Cosa è costoso e cosa è lussuoso? Sicuramente il "fine dining" non è per tutti. Una bottiglia di vino che costa 800 euro non è per tutti, lo sappiamo. Se guardiamo bene, la Michelin cosa produce? Cosa fa? Gomme. La guida è nata per consumare gomme. Se ci si fa caso, tantissimi ristoranti stellati sono in campagna, dove per andarci bisogna consumare le gomme, andare con la macchina. Questo era lo scopo, per cui ci sono più ristoranti stellati fuori dalla città che in città. Sicuramente, se io potessi scegliere tra l’aprire un ristorante stellato a Milano oppure sulle Dolomiti o in campagna, preferirei la natura, perché lì farei anche una scelta di vita. Io voglio vivere bene, a me piace la natura, sono del Lago di Costanza. Milano sicuramente ha il view pubblico. Di certo il mercato più ampio. Ma Norbert Niederkoffler ha mostrato come con Cook the Mountain possiamo fare un ristorante tre stelle con tutti i prodotti che abbiamo in montagna. Lei che è andata a mangiare nei ristoranti di Niederkoffler, si è trovata bene?

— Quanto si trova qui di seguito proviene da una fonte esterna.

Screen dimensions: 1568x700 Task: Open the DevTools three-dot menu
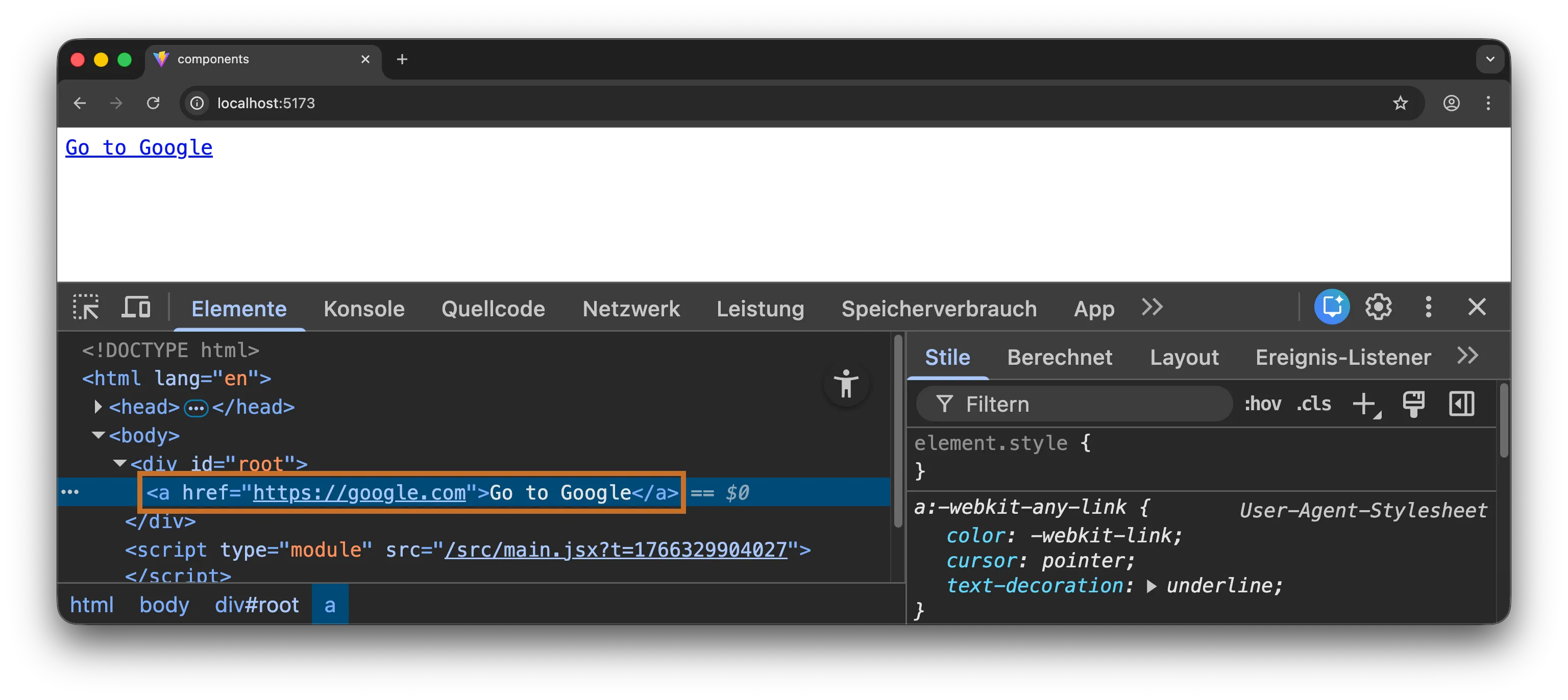tap(1428, 307)
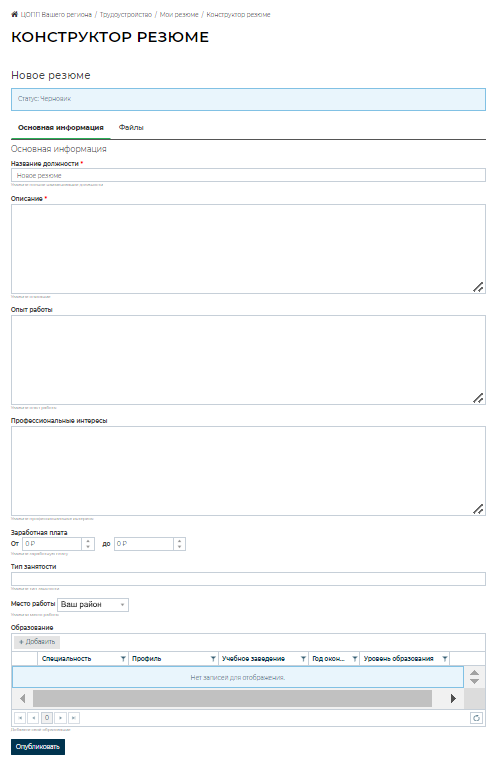Click the Тип занятости input field
This screenshot has width=501, height=766.
click(x=248, y=579)
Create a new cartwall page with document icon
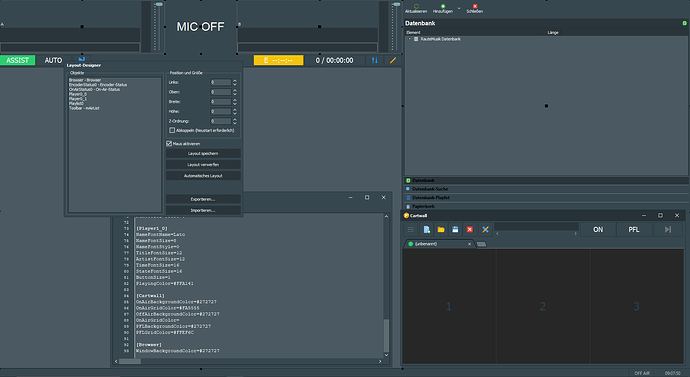The height and width of the screenshot is (377, 690). point(426,230)
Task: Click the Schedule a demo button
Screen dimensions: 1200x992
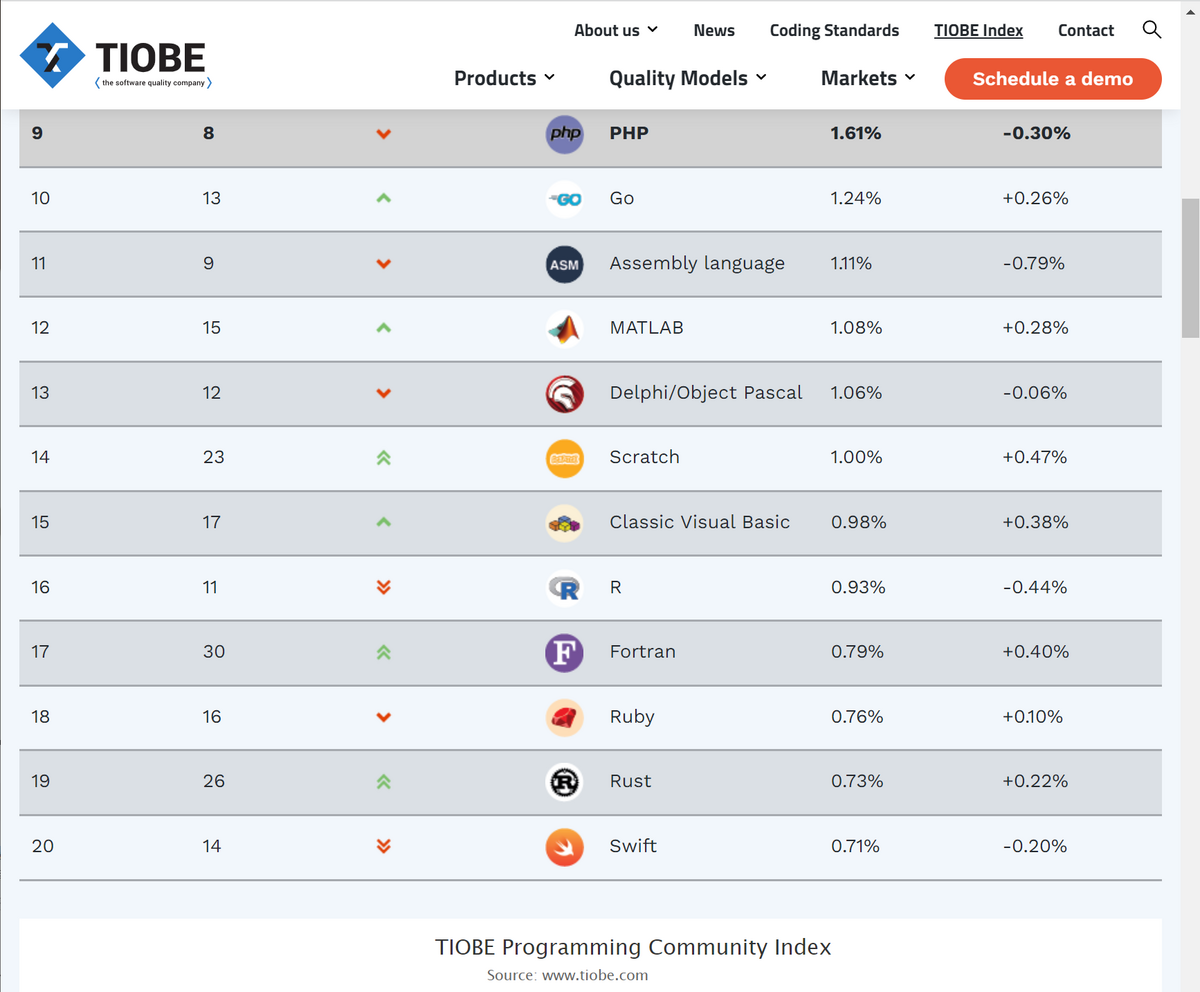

Molto bene. Ma invece i food influencer sono il male, oppure hanno anche una loro dignità?
Faccio una controdomanda: quanti tennisti ci sono? Moltissimi. Quanti di loro sono bravi? Pochi. Quanti food influencer ci sono? Tantissimi! Quelli bravi si contano sule dita di una mano. Molti lo fanno anche per mangiare gratis. Quindi bisogna saper riconoscere tra coloro che sono bravi e quelli che chiamano i ristoranti per mangiare gratis. Questo secondo aspetto non mi piace.
Cosa pensa dell’innovazione in cucina, come per esempio sta facendo Valerio Braschi con un cioccolatino aglio e olio?
Il cioccolatino è sicuramente interessante, perché anch'io ho fatto già il cioccolatino alla carbonara. Quindi va bene, ma non c'è niente di nuovo. Qui si chiama "food pairing". Tutto sta con tutto. Quello che predico a tutti i giovani è di imparare le materie prime, poi la tecnica arriva. Perché la materia prima, ogni materia prima, è performante. Dipende se la conosci. Se io vado in Ferrari e non so cos'è una Ferrari non riesco a tirare fuori il massimo. I giovani devono studiare le materie prime. Come si studiano? Mangiandole, annusandole, toccandole e capendole. È tutto lì. Io dico sempre che non c'è innovazione senza tradizione. Tutto è passato attraverso la tradizione, questo ci ha insegnato Adrien Ferrand. Lui ha imparato fino in fondo la cucina tradizionale e dopo l'ha fatta diventare quello che è diventata. Senza la tradizione non sarebbe mai arrivato alla cucina molecolare.
A furia di difendere la tradizione non si rischia di frenare l'innovazione?
Io penso che la tradizione sia la tradizione e vada mantenuta. Poi, ognuno, ovviamente a seconda delle proprie conoscenze e di come ha vissuto, può aggiungere ai piatti quello che vuole. Io dico sempre che se vado in un ristorante, apro il menu e non mi piace quello che c'è scritto e mangio lo stesso per criticarlo dopo, non va bene. Non ti piace? Ti alzi e te ne vai. Non puoi criticare una cosa che non ti va e poi la mangi lo stesso. Nessuno è obbligato a stare in un posto che non gli piace o mangiare un piatto perché sulla carbonara hanno messo i funghi.
Gli insetti cambieranno la cucina?
La tradizione non verrà mai abbattuta, ci sarà sempre. Io in questi cibi futuristici non ci credo. Ovviamente, anche io dico sempre di mangiare meno carne e più verdura, perché ci fa molto meglio, soprattutto meno carne rossa, che non fa benissimo. Ma ogni tanto ci vuole. Poi ammiro chi ha scelto di essere vegano, ma io non potrei. La scelta dell’alimentazione vegana, che sia condivisibile o no, è personale e ognuno deve pensare a cosa vuole per se stesso.
Una curiosità: la pasta si risotta oppure no? Ci sveli questo segreto...
Il risone o la fregola li risotto. Se cucino la pasta la manteco. Io in questo momento mi trovo con mia moglie Alessandra in una foresta con un metro di neve a destra e uno a sinistra, siamo a 5 gradi in Alto Adige. C'è un sole splendido, un cielo azzurro meraviglioso e mangiamo canederli e speck. E lei?